EXERCISE MATERIALS:
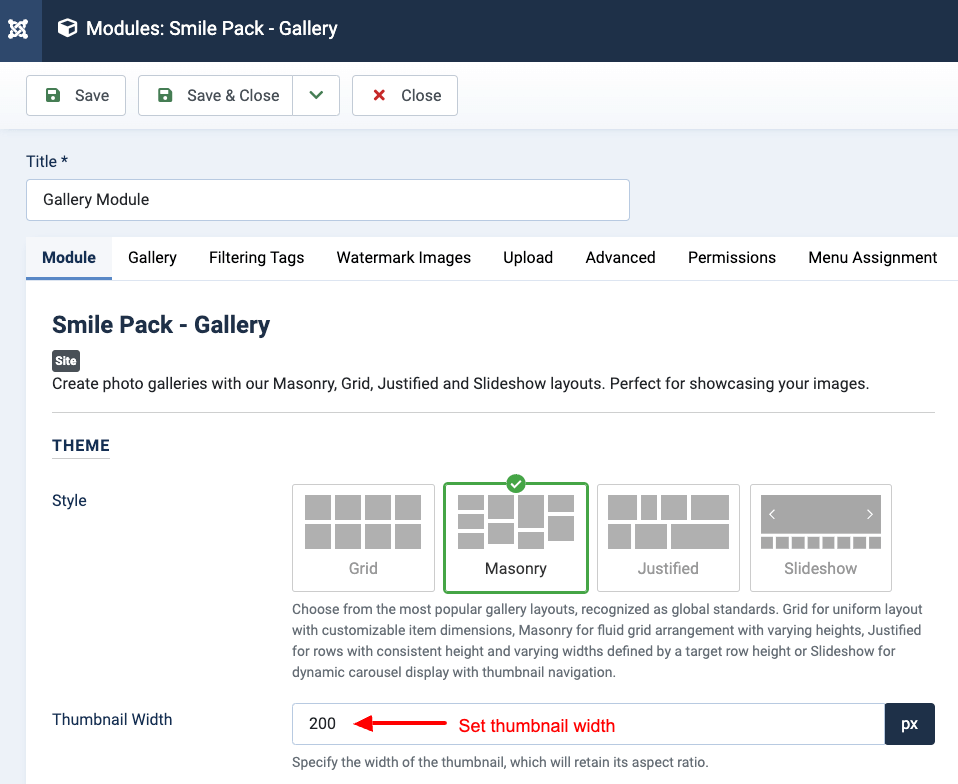
Task: Open the Gallery tab
Action: (x=152, y=258)
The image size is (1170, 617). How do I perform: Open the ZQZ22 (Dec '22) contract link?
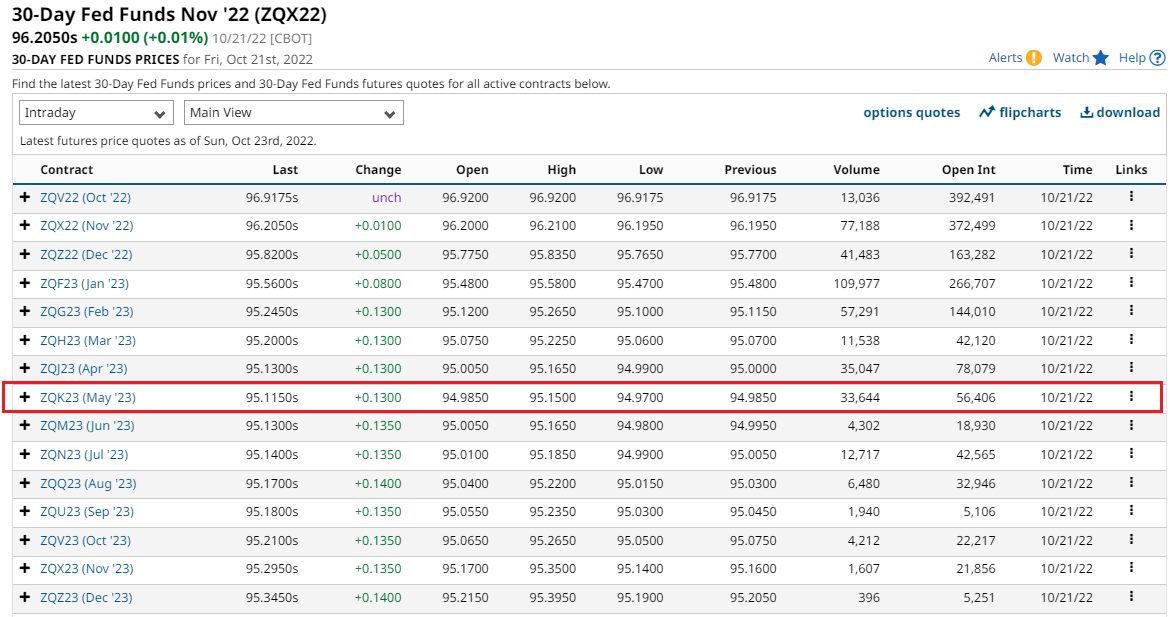[86, 255]
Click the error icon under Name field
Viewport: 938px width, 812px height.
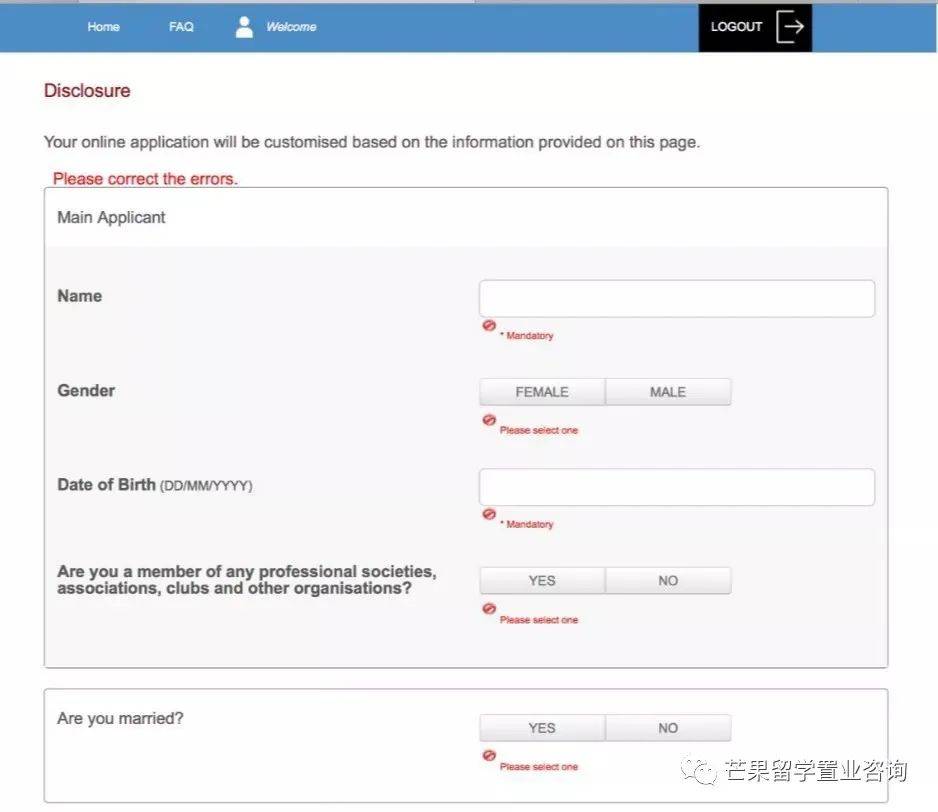click(x=489, y=326)
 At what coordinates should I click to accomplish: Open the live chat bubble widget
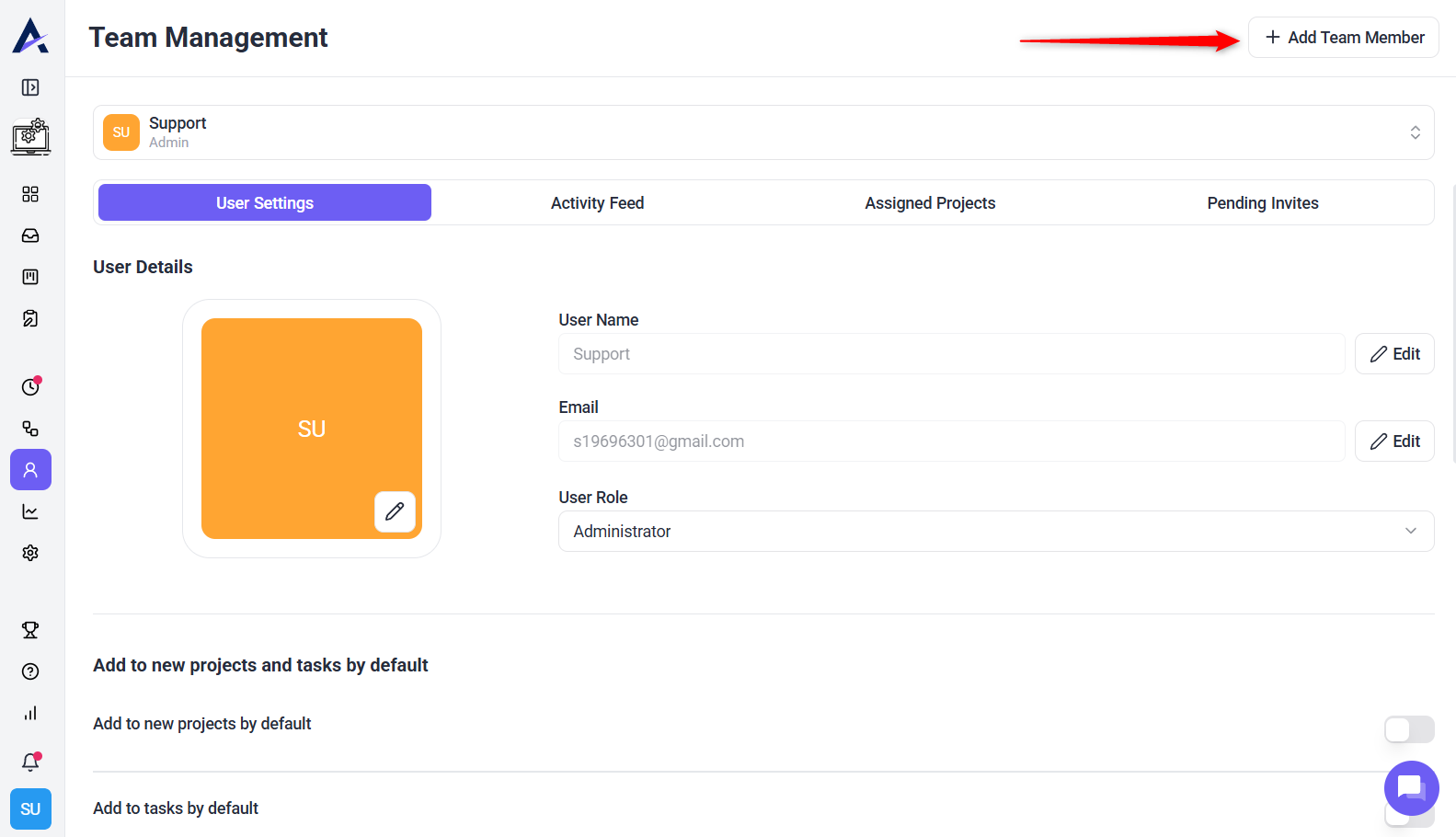tap(1411, 787)
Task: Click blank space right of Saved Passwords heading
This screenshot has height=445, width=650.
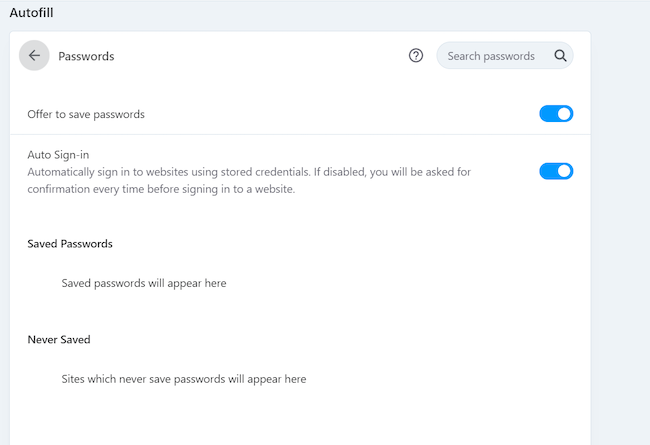Action: tap(350, 243)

WHAT YOU NEED TO DO: Pictures are to be left out; otherwise, copy exactly each line from the one containing "Task: Click blank" through the last line of the listing.

RESULT FOR THIS TASK:
Task: Click blank space right of Saved Passwords heading
This screenshot has height=445, width=650.
Action: tap(350, 243)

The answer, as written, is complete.